— Begin TASK MATERIAL —

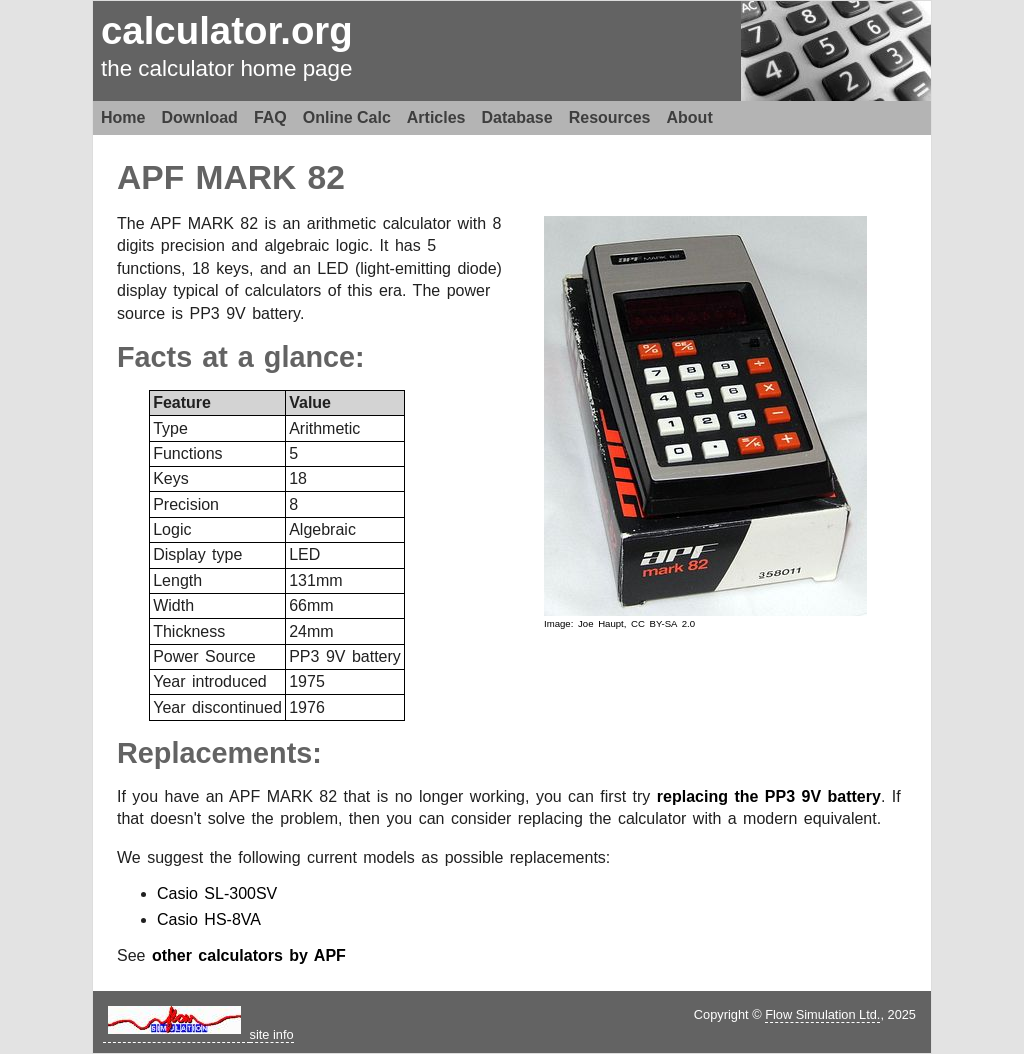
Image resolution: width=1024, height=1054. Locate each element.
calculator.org (227, 30)
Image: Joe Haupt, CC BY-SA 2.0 (619, 623)
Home (123, 117)
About (690, 117)
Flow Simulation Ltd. (822, 1014)
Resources (610, 117)
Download (199, 117)
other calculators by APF (249, 955)
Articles (436, 117)
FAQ (270, 117)
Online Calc (347, 117)
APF (150, 177)
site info (272, 1034)
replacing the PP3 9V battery (769, 796)
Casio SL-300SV (217, 893)
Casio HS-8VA (209, 919)
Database (517, 117)
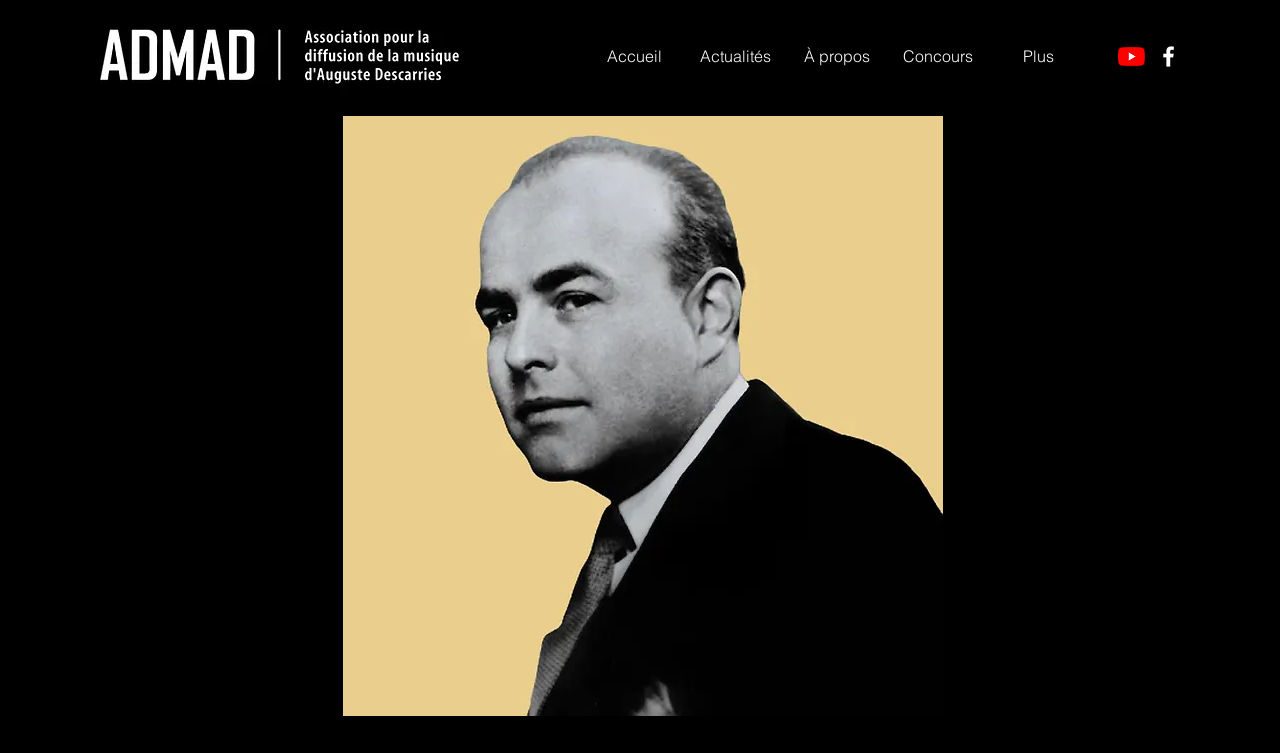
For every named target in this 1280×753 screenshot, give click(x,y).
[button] (836, 56)
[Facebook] (1168, 56)
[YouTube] (1131, 56)
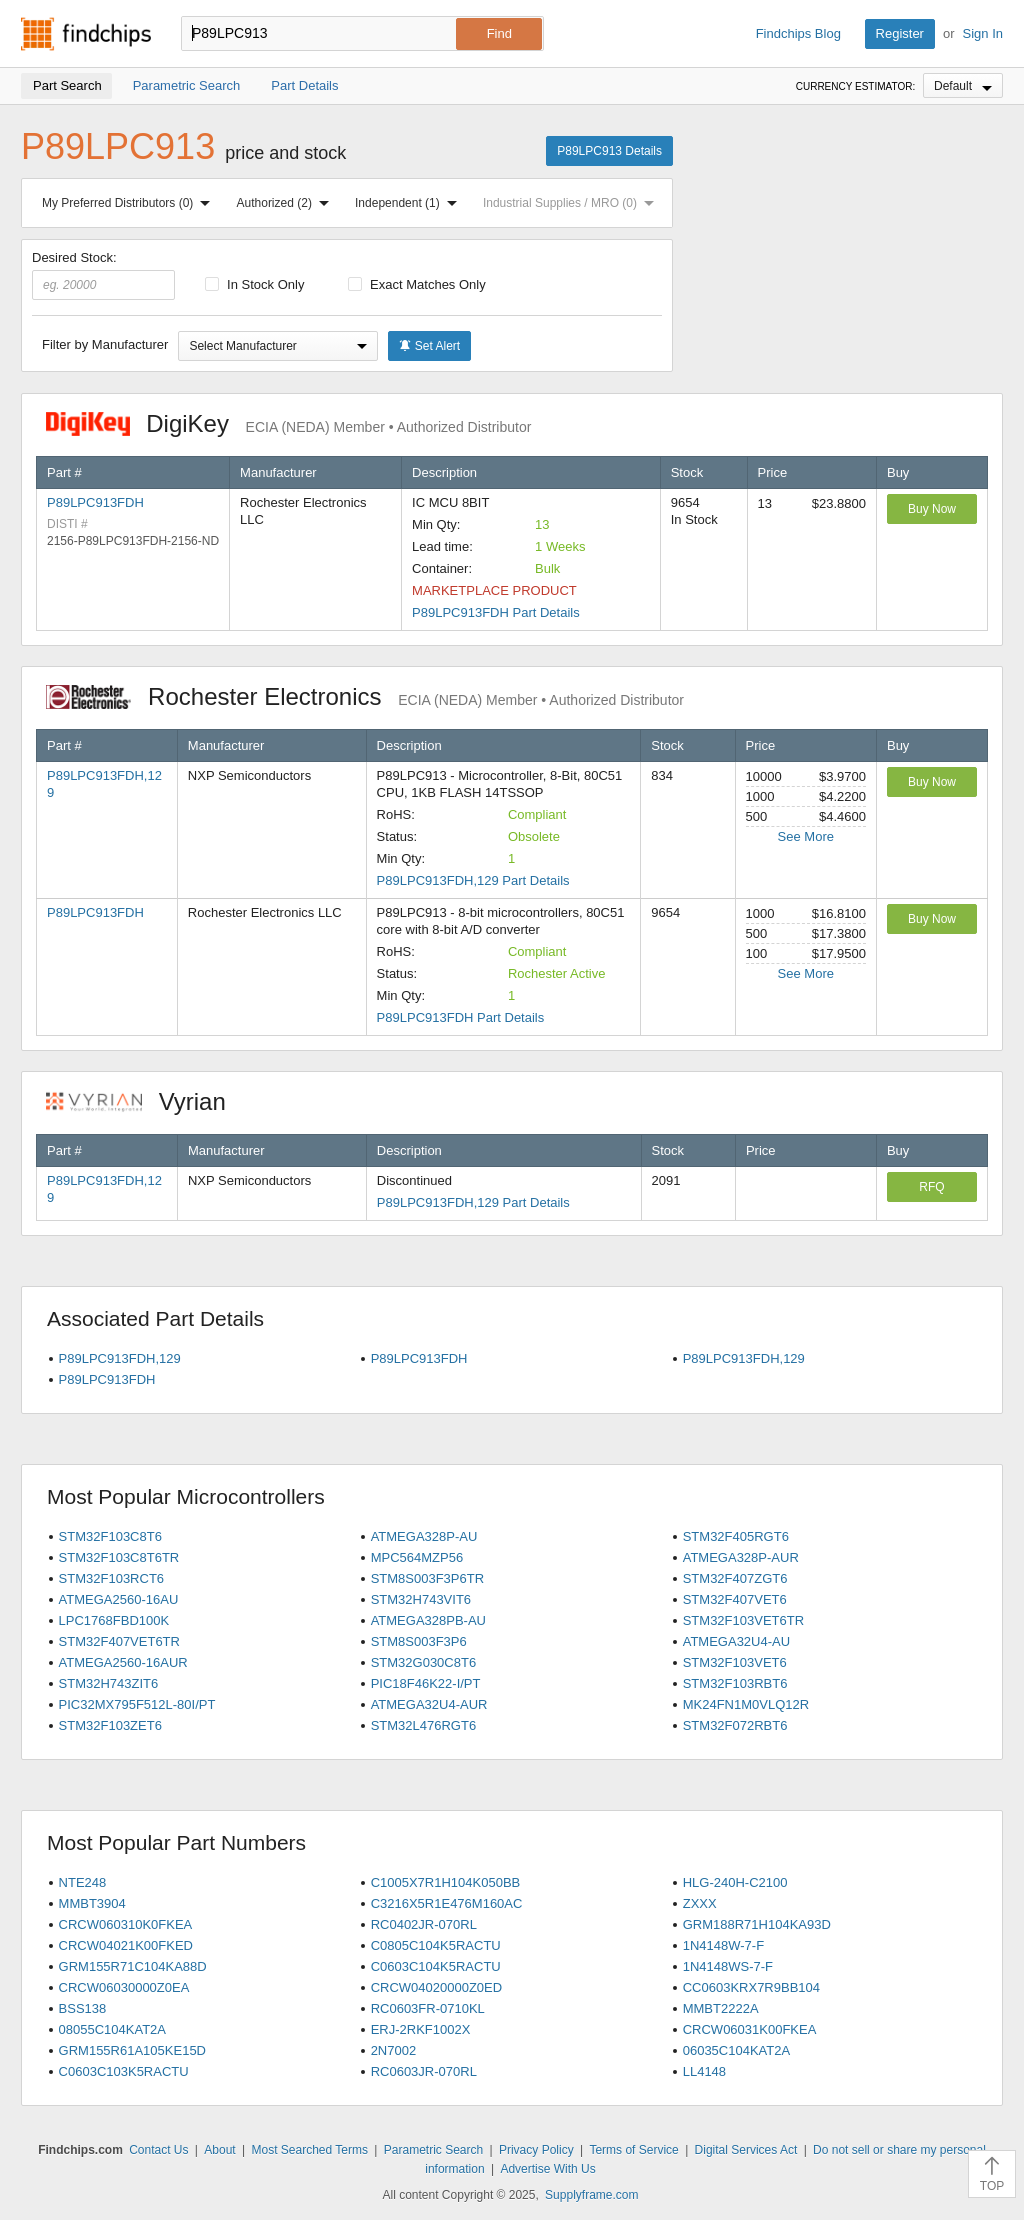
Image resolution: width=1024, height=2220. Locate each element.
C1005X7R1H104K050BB (446, 1882)
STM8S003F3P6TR (427, 1578)
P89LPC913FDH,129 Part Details (473, 880)
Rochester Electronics (365, 696)
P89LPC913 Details (609, 151)
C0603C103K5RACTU (124, 2071)
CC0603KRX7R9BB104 (751, 1987)
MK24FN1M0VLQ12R (746, 1704)
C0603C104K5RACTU (436, 1966)
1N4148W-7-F (723, 1945)
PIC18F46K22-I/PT (426, 1683)
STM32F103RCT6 (111, 1578)
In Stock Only (255, 284)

— End TASK MATERIAL —

§ WHAT IS NEEDED
Return the lines of the data verbatim, starting at the line that contains "[YouTube] (1131, 56)" and continuing through the end of the data, with both ends included. Omit the pictures from your output.

§ RESULT BELOW
[YouTube] (1131, 56)
Image resolution: width=1024, height=2220. Locate each element.
C1005X7R1H104K050BB (446, 1882)
STM8S003F3P6TR (427, 1578)
P89LPC913FDH,129 Part Details (473, 880)
Rochester Electronics (365, 696)
P89LPC913 Details (609, 151)
C0603C103K5RACTU (124, 2071)
CC0603KRX7R9BB104 (751, 1987)
MK24FN1M0VLQ12R (746, 1704)
C0603C104K5RACTU (436, 1966)
1N4148W-7-F (723, 1945)
PIC18F46K22-I/PT (426, 1683)
STM32F103RCT6 (111, 1578)
In Stock Only (255, 284)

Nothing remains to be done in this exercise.